Carta dos movimentos populares sobre a Inteligência Artificial

27/05/2026 por

Entre março e abril de 2026 a Marcha Mundial das Mulheres junto ao MST e MTST organizaram o curso “Inteligência Artificial e Movimentos Populares”, realizado em parceria com a Fundação Escola de Sociologia e Política de São Paulo (FESPSP). Cerca de 100 pessoas participaram da formação que aconteceu aos sábados. A MMM esteve representada por 10 militantes da MMM São Paulo, entre militantes da capital, região metropolitana, litoral sul e interior paulista.

Durante o 2º Encontro Nacional por Soberania Digital, realizado em 18 e 19 de maio de 2026, os três movimentos aproveitaram a ocasião para entregar a carta à Secretaria Geral da Presidência. A MMM contribuiu no processo de organização do encontro e também na participação dos movimentos sociais. A partir do feminismo popular contribuiu em debates sobre sobre soberania tecnológica popular, economia solidária feminista e inteligência artificial, com a experiência da IARAA – Inteligência Artificial da Reforma Agrária e Agroecologia.

Confira a Carta na íntegra:

Carta dos movimentos populares sobre a Inteligência Artificial

Clique aqui para acessar o PDF da carta

Vivemos uma mudança de época. No Brasil, a inteligência artificial reconfigura a produção econômica, o trabalho e as relações sociais, aprofundando desigualdades estruturais. Para os movimentos populares, impõe-se uma dupla tarefa: apropriar-se da tecnologia para colocá-la a serviço dos povos e resistir ao seu uso enquanto ferramenta de exploração e espoliação da classe trabalhadora.

Foi com essa compreensão que o Movimento dos Trabalhadores Sem-Teto, o Movimento dos Trabalhadores Rurais Sem-Terra e a Marcha Mundial das Mulheres organizaram, entre março e abril de 2026, o curso “Inteligência Artificial e Movimentos Populares”.
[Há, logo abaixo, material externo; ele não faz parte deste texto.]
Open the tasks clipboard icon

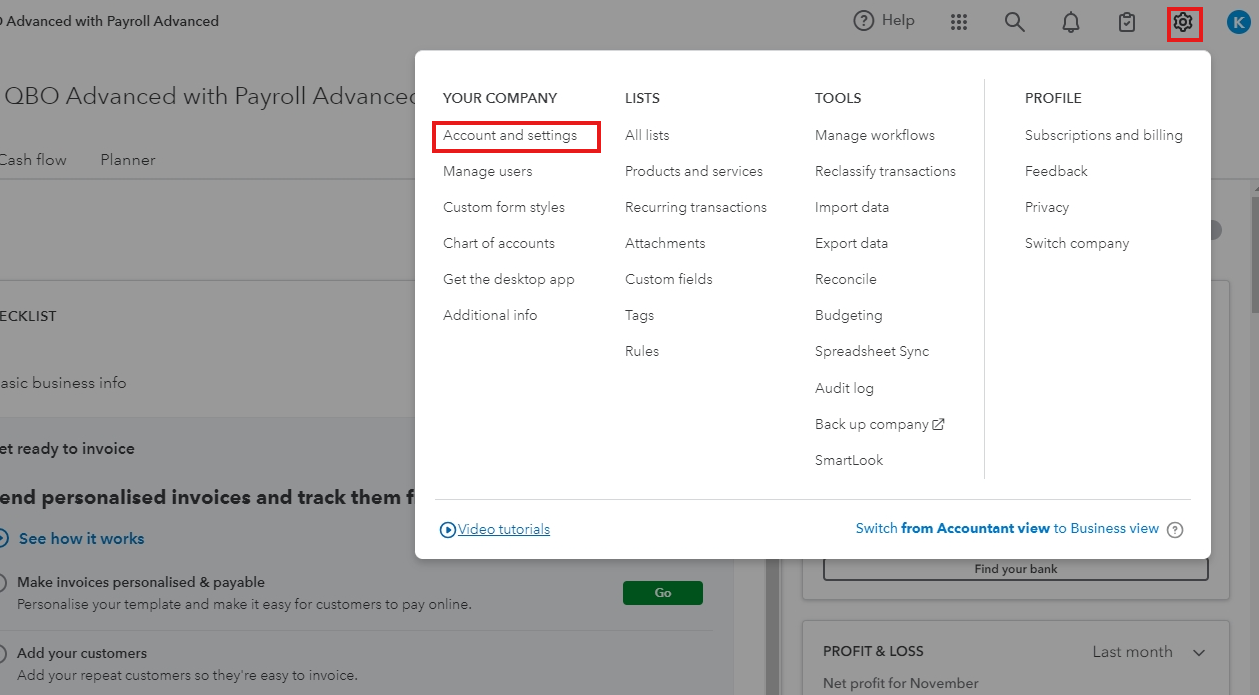pyautogui.click(x=1126, y=21)
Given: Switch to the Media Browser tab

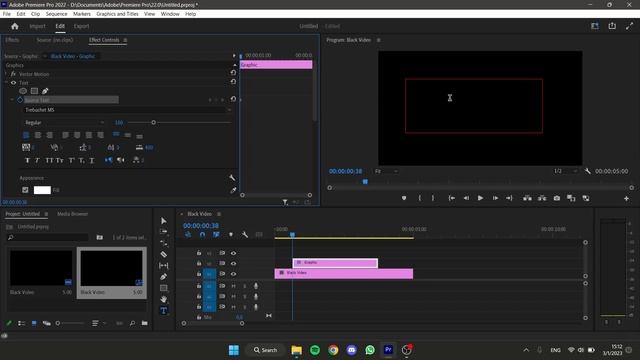Looking at the screenshot, I should tap(72, 214).
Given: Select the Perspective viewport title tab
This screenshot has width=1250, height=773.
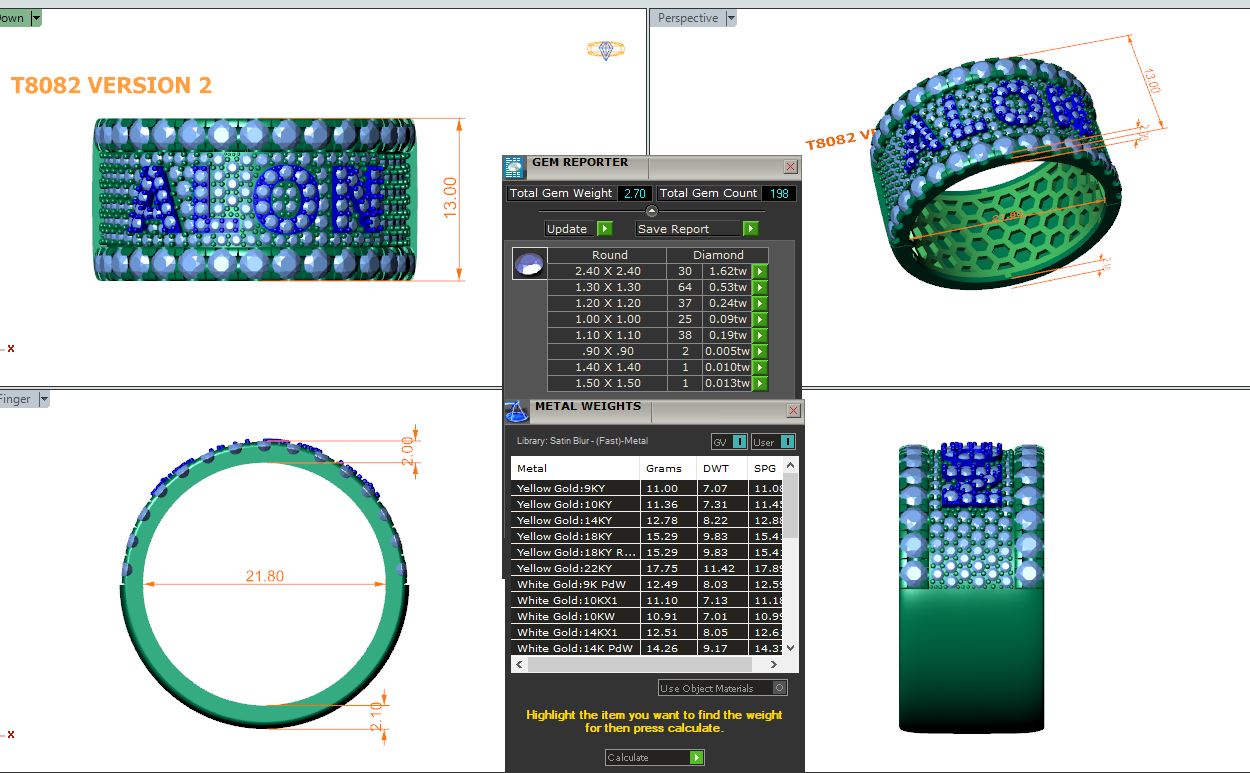Looking at the screenshot, I should pyautogui.click(x=687, y=18).
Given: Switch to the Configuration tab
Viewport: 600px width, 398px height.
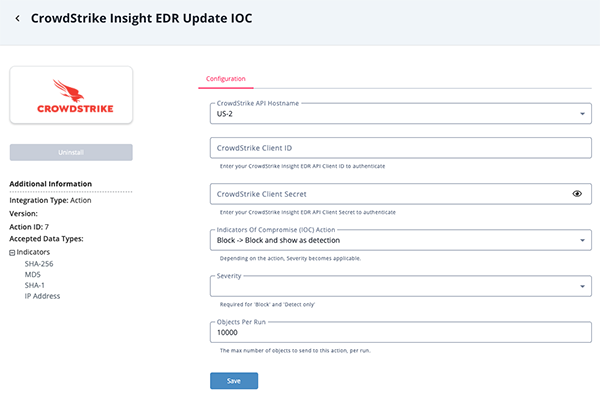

Tendo a educação popular como método e construindo a formação a partir das necessidades concretas da luta, passamos por seis encontros. Neles, buscamos trazer as elaborações históricas dos movimentos no campo da comunicação popular e formar estudantes no uso das principais plataformas de produção de texto, áudio, imagem e vídeo com IA. Tão importante quanto isso foi debater a soberania digital que queremos, e abrir espaço para dialogar sobre como a inteligência artificial já tem aparecido na vida das pessoas.

Não foram poucas as inquietações sobre as contradições que rondam o uso de IA, como o uso nas escolas, direitos autorais, roubo de dados, segurança e a questão ecológica. Apontamos que a solução destas contradições só virá da construção da soberania digital popular e da possibilidade de que os povos, a partir do investimento público, possam criar as tecnologias que dêem respostas para os desafios de seu tempo. Estas devem ser orientadas para a satisfação das necessidades do povo, e não para a concentração de mais riqueza e poder das grandes empresas. Neste sentido, não basta resistir.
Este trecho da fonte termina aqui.